- Born: Radič Branković Rastislalić
- Title: Lord of Braničevo
- Predecessor: Branko Rastislalić
- Parent: Branko Rastislalić

= Radič Branković =

Radič Branković (Радич Бранковић) was a 14th-century Serbian feudal lord of Braničevo under Dušan the Mighty of the Serbian Empire.

His family (House of Rastislalić) had gained possession of Braničevo in the 14th century. His father, Branko Rastislalić, was a Domestikos of Dušan the Mighty and was titled Lord of Podunavlje until his death in 1352, Radič succeeds him as Lord of Braničevo.

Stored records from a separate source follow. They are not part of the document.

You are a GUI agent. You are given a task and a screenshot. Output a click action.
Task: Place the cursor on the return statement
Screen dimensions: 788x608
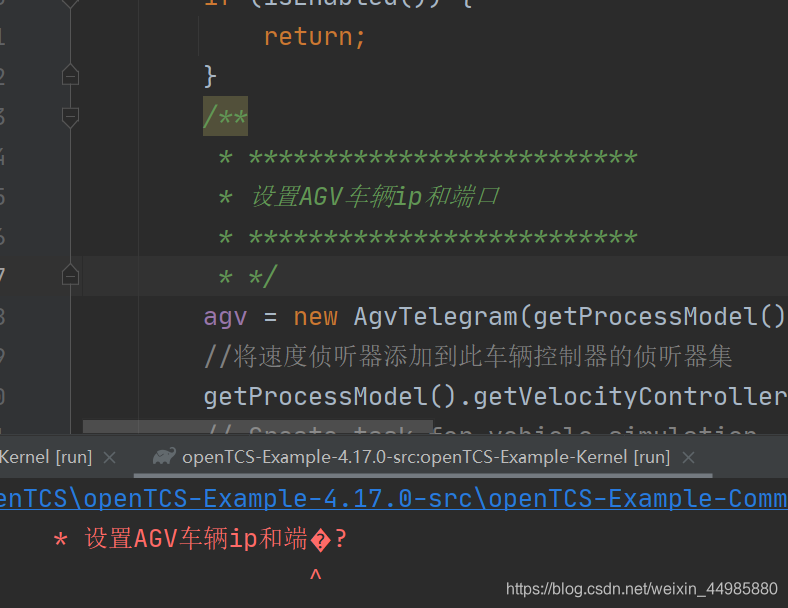pos(315,37)
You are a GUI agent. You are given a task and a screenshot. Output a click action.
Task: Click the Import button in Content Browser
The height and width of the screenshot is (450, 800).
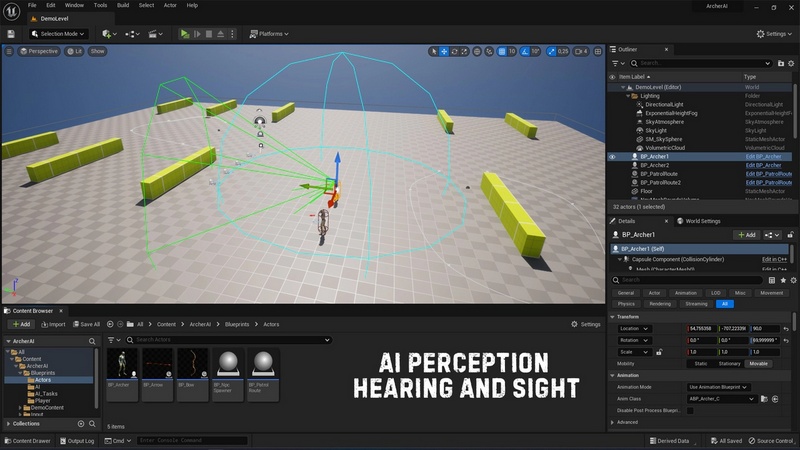pos(52,324)
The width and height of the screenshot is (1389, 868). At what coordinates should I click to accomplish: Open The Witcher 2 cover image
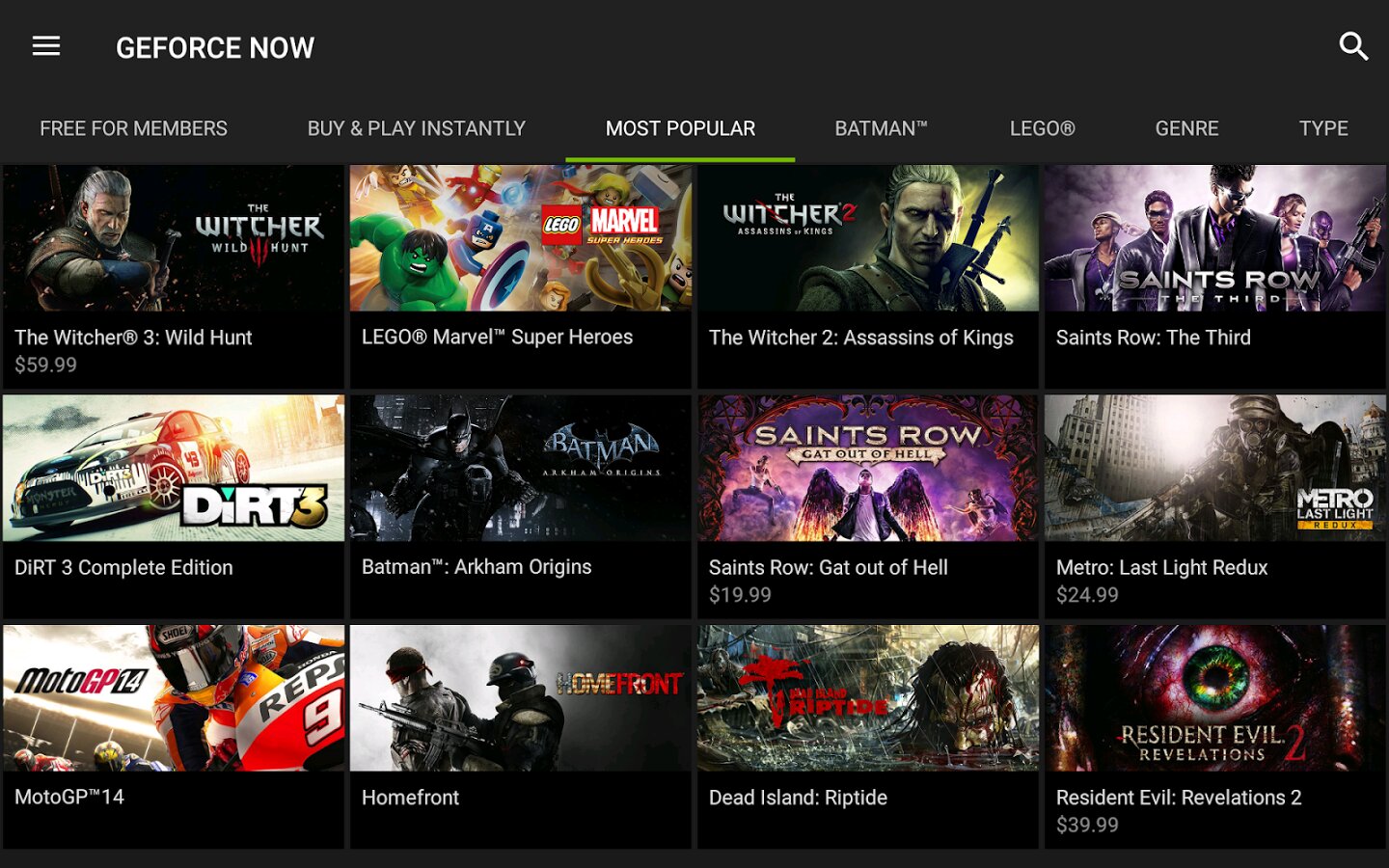click(868, 238)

He issued his own regional currency, the "Helmet dinars" only one of three existing prior to the fall of the Serbian Empire.

In 1371 Moravian Serbia succeeds the central bulk of the Serbian Empire, his possessions are now under Lazar Hrebeljanović (Tsar Lazar of Serbia). He becomes a vassal of Hungary, and is supervised by Nicholas II Garay.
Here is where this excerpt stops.